### [Short task]
Please repeat word for word the lines of the items below, starting with the line that contains "Task: Click the warning" and stopping after the line that contains "pyautogui.click(x=100, y=726)".

### [Data for this exercise]
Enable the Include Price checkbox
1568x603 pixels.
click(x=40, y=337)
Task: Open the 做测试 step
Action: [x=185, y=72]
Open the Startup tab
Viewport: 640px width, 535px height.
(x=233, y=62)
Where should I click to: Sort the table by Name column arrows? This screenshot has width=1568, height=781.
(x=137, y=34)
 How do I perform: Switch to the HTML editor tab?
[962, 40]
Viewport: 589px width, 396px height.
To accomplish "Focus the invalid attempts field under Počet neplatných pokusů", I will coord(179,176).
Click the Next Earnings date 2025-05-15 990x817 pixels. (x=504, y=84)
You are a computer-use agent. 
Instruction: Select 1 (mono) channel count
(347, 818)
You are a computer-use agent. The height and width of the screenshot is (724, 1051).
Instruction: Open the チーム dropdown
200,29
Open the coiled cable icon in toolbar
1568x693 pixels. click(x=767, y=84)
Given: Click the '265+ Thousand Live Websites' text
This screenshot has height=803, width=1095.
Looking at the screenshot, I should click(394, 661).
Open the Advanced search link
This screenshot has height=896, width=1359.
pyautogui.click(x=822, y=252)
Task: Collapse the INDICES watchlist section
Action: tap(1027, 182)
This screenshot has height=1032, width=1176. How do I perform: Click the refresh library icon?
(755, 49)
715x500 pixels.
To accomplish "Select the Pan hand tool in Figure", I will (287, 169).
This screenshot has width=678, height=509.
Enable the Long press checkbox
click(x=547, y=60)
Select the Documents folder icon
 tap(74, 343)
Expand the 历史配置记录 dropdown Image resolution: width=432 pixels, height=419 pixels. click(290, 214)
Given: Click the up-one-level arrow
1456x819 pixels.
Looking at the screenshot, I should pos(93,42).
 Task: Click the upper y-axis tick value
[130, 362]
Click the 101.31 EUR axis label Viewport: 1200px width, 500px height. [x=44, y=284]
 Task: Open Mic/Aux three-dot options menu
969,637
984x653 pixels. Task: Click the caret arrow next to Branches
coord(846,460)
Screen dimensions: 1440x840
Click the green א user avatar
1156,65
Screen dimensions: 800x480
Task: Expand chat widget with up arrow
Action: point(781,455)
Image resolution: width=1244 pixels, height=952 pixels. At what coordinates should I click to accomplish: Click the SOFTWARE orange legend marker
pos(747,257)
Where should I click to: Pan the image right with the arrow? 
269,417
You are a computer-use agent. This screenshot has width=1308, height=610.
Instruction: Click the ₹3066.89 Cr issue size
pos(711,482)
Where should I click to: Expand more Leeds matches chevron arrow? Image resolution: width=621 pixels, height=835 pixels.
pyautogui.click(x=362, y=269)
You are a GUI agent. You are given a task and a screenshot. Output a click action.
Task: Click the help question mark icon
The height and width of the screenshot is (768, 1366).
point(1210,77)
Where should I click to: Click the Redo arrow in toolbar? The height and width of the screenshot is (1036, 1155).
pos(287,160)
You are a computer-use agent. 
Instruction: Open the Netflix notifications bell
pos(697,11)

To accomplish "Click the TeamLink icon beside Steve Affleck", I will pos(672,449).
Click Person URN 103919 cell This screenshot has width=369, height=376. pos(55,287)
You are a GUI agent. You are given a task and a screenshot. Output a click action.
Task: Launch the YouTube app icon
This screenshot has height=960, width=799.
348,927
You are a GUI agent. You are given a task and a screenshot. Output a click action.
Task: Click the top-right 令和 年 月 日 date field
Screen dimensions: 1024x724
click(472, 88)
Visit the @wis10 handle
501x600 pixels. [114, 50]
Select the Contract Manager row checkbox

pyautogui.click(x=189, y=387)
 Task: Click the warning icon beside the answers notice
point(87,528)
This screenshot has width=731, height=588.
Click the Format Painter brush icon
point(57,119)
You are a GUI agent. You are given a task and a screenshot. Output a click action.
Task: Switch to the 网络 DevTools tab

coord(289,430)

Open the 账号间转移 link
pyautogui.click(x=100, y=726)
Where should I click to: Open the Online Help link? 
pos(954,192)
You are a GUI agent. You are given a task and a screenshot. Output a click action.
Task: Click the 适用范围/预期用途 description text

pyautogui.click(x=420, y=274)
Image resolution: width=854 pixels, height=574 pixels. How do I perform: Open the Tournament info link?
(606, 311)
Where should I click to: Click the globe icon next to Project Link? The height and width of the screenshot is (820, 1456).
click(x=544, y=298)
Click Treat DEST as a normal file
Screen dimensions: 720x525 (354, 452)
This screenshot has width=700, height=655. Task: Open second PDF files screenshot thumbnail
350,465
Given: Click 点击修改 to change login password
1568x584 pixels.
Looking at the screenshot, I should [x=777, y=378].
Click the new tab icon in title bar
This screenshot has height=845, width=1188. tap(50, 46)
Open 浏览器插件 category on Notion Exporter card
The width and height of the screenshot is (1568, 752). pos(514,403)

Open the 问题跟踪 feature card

### [Right answer]
 Task: Click the warning icon beside the answers notice
point(87,528)
This screenshot has width=731, height=588.
Click the Format Painter brush icon
point(57,119)
You are a GUI agent. You are given a task and a screenshot. Output a click action.
Task: Switch to the 网络 DevTools tab

coord(289,430)

Open the 账号间转移 link
pyautogui.click(x=100, y=726)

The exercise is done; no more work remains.